Thursday, February 02, 2017

Trump's "fascism forever" Supreme Court pick: shades of Rehnquist by The Wayne Madsen Report



Trump's "fascism forever" Supreme Court pick: shades of Rehnquist 

By The Wayne Madsen Report


President Trump further leads the United States into the depths of fascism in his selection of Neil Gorsuch as the replacement for the late Antonin Scalia on the U.S. Supreme Court. In the early 1980s, while attending the elite Jesuit-run male-only Georgetown Preparatory school in Washington, DC, Gorsuch founded the "Fascism Forever Club." Gorsuch served as president of the club until his graduation in 1985. At the time he was attending the prep school, Gorsuch's mother, Anne Gorsuch, served as the administrator of the Environmental Protection Agency under Ronald Reagan.


Gorsuch entry in the 1985 Georgetown Prep School yearbook

Anne Gorsuch was a harbinger for the anti-environmental Scott Pruitt, Trump's pick to head the EPA. As EPA administrator, Gorsuch attempted to quash the Clean Air Act while she smoked two packs of Marlboros a day. She died from cancer in 2004. Although the type of cancer was never disclosed, Gorsuch died at the Aurora Medical Center in Aurora, Colorado, which has top ratings for lung cancer treatment.

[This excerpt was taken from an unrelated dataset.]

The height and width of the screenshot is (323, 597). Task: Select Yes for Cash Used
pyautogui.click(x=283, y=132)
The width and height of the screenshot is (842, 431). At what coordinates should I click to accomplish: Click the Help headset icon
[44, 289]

The Fascism Forever Club was billed as an anti-faculty group opposed to what it considered were "left-wing" faculty members.


Gorsuch's 1988 Columbia graduation yearbook, in which Gorsuch extols Kissinger's infamous quote about the illegal and the unconstitutional

In his graduation yearbook at Columbia University in 1988, Gorsuch's photograph is shown alongside his favorite quote, one made by Henry Kissinger on August 29, 1967: "The illegal we do immediately, the unconstitutional takes a little longer." Kissinger made the statement while a professor at Harvard, where Neil Gorsuch would eventually attend law school.

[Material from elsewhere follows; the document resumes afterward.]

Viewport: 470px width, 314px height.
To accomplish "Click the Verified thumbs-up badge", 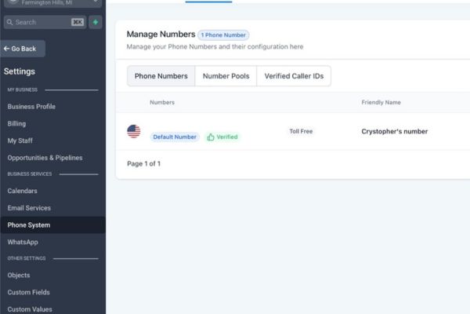I will pos(222,137).
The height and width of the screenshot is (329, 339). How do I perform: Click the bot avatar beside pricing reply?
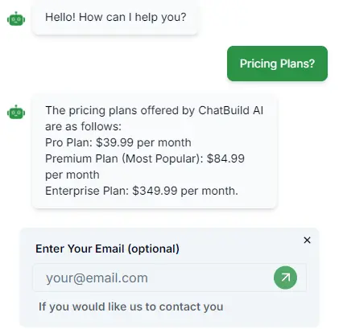tap(16, 112)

Gorsuch's early flirtation with fascism complements other fascist tendencies by the Trump administration, including its disregard for the Constitution and Bill of Rights. On February 2, Trump attended the annual National Prayer Breakfast in Washington, DC, which is sponsored by the secretive Fellowship Foundation led for decades by the 88-year old Douglas Coe. The foundation traces its origins to a Seattle Methodist minister named 
Abraham Vereide, who advanced anti-labor fascist politics in the post-World War I years. Vereide's anti-union and pro-business prayer breakfast group, a cover for fascist policy-making, soon went nationwide.

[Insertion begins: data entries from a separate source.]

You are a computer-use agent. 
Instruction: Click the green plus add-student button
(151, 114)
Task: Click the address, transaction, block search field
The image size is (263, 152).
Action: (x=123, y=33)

In 1989, Coe, who Hillary Clinton once called her "spiritual mentor," said, "
Hitler, Goebbels and Himmler were three men. Think of the immense power these three men had... But they bound themselves together in an agreement . . . Jesus said, 'You have to put me before other people. And you have to put me before yourself.' Hitler, that was the demand to be in the Nazi party. You have to put the Nazi party and its objectives ahead of your own life and ahead of other people."

On the day "
Punxsutawney Phil," the Pennsylvania groundhog, predicted six more weeks of winter, Trump sat with hundreds of creepy right-wing followers of Coe in the ballroom of the Washington Hilton Hotel. They include senators, U.S. representatives, ambassadors, corporate executives, and leaders of foreign nations.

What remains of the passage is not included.